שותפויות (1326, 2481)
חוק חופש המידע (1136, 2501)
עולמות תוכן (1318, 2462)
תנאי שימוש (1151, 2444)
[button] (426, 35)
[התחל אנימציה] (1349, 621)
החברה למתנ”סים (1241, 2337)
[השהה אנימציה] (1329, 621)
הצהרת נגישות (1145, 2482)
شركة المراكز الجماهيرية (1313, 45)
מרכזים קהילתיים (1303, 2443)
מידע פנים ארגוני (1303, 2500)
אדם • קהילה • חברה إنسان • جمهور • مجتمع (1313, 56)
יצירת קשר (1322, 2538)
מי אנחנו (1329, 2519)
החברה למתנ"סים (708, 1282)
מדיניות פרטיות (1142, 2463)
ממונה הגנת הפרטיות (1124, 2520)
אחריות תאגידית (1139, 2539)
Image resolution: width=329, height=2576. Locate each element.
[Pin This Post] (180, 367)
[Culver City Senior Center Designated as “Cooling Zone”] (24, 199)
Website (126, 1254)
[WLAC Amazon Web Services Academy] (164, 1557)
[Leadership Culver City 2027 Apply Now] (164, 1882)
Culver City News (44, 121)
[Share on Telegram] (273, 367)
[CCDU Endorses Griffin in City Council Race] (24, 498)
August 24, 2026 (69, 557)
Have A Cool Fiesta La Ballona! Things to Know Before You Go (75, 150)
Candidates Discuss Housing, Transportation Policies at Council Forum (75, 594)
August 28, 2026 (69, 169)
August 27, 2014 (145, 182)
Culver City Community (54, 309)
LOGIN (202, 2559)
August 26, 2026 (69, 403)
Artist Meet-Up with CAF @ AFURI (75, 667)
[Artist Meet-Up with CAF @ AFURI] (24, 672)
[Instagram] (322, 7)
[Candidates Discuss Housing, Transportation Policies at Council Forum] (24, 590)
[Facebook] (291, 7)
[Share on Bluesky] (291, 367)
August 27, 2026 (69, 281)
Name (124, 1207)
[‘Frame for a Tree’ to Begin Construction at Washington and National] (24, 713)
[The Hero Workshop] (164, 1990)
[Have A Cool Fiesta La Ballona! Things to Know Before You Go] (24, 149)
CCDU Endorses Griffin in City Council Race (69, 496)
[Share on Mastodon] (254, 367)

══════

**What the task asks**: Going through the entries, return every line holding the word "with".

**Answer box**:
Artist Meet-Up with CAF @ AFURI (75, 667)
[Artist Meet-Up with CAF @ AFURI] (24, 672)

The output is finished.